The lake began filling in November 1974, in time for the opening of the nearby regional shopping centre (now Westfield West Lakes).

Due to polluted stormwater runoff into the lake, it's recommended to avoid prolonged contact with the water (e.g. swimming) for 2–3 days after rain.

===A.M. Ramsay Regatta Course===
The boating lake was constructed with an international-standard rowing course in mind, and the largely straight and wide southern portion of the lake was reserved for a 2 kilometre rowing course. Today, it's known as the A.M. Ramsay Regatta Course.

Fully cabled with an independent kevlar rope system, a starting pontoon and buoyed lanes, it is suitable for rowing, canoeing and dragon boat racing.

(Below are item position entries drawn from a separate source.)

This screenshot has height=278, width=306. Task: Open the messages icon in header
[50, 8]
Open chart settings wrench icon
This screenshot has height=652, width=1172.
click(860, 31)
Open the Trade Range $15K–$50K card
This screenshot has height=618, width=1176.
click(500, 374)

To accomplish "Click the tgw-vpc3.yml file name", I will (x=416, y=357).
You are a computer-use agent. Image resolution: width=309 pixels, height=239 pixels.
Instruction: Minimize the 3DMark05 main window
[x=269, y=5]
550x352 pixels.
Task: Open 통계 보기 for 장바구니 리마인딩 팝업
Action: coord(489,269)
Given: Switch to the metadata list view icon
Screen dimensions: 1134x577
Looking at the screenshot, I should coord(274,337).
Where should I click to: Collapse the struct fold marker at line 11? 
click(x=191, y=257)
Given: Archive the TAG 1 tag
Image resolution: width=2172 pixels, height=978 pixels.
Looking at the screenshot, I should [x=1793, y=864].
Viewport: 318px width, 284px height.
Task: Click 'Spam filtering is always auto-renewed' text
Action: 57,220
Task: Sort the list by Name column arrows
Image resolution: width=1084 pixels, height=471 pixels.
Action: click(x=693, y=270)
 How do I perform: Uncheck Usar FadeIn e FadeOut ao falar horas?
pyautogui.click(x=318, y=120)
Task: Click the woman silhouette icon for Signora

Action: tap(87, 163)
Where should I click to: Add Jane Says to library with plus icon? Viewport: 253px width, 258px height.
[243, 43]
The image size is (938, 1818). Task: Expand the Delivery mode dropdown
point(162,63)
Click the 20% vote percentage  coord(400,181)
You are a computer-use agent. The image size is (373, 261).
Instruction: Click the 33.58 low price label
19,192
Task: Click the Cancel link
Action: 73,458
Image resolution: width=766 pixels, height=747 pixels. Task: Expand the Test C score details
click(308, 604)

The rowing course also hosts the annual Head of the River race, having been conceived on the Torrens Lake in 1922.

West Lakes Shore is home to the headquarters of Rowing South Australia, with its building — and various private boat sheds — situated at the northern end of the rowing course.

==People==
The total population of West Lakes Shore at the 2021 Census was 3236.

In the the population comprised 47.6% males and 52.4% females.

Children aged between 0–14 years accounted for 16.3% of the total population, while 41.4% were persons aged 55 years and over.

The median age was 48 years compared to the national median age of all Australians of 38 years.

The vast majority (75.5%) of the residents were born in Australia, with 6.1% born in England and 1.3% in Italy, 1.1% in Scotland and 0.9% in both Greece and China.

0.7% of the population were Aboriginal and/or Torres Strait Islander.

==Landmarks==

The major landmarks in the suburb include:
- West Lakes Shore R-7 School
- SA Rowing and Aquatic Centre
- The lake - West Lakes
- West Lakes Shore Beach
- West Lakes Uniting Church
- Bartley Terrace Shopping Centre
- The parks, including Neighbourhood Reserve, Jubilee Reserve (known locally as Hawkesbury Reserve), and Heysen Reserve
- Bartley Tavern
- West Lakes Shore Oval. The clubs that use this oval are
  - West Lakes Sports Club Inc
  - SMOSH West Lakes Football Club
  - Henley & Grange Baseball Club
  - Port Adelaide Softball Club

==Schools and recreation==
West Lakes Shore R-7 School is located on Edwin Street and caters for children from Reception to Year 7.

West Lakes Sports Club, located on the East side of Bartley Tce was established in 2002 and is home to the Henley & Grange Baseball Club, SMOSH West Lakes Senior and Junior Football Club, Port Adelaide Softball Club, Current Affairs Group and the West Lakes Social Club, and is also available to the public for functions and dining.

Club West Lakes (previously known as The Lakes Sports and Community Club) was built in 1986 and is home to the West Lakes Bowling Club, Tennis Club, and Croquet Club. Combined it has over 800 members.

RowingSA and the West Lakes Aquatic Centre are based on the lakefront, alongside Military Road. Each year during March, the Centre hosts the annual Head of the River Carnival.

With access to the waters of West Lakes and with generally flat terrain, various sporting organisations conduct triathlons around the streets and in the lake. Usually these triathlons are held in the autumn months.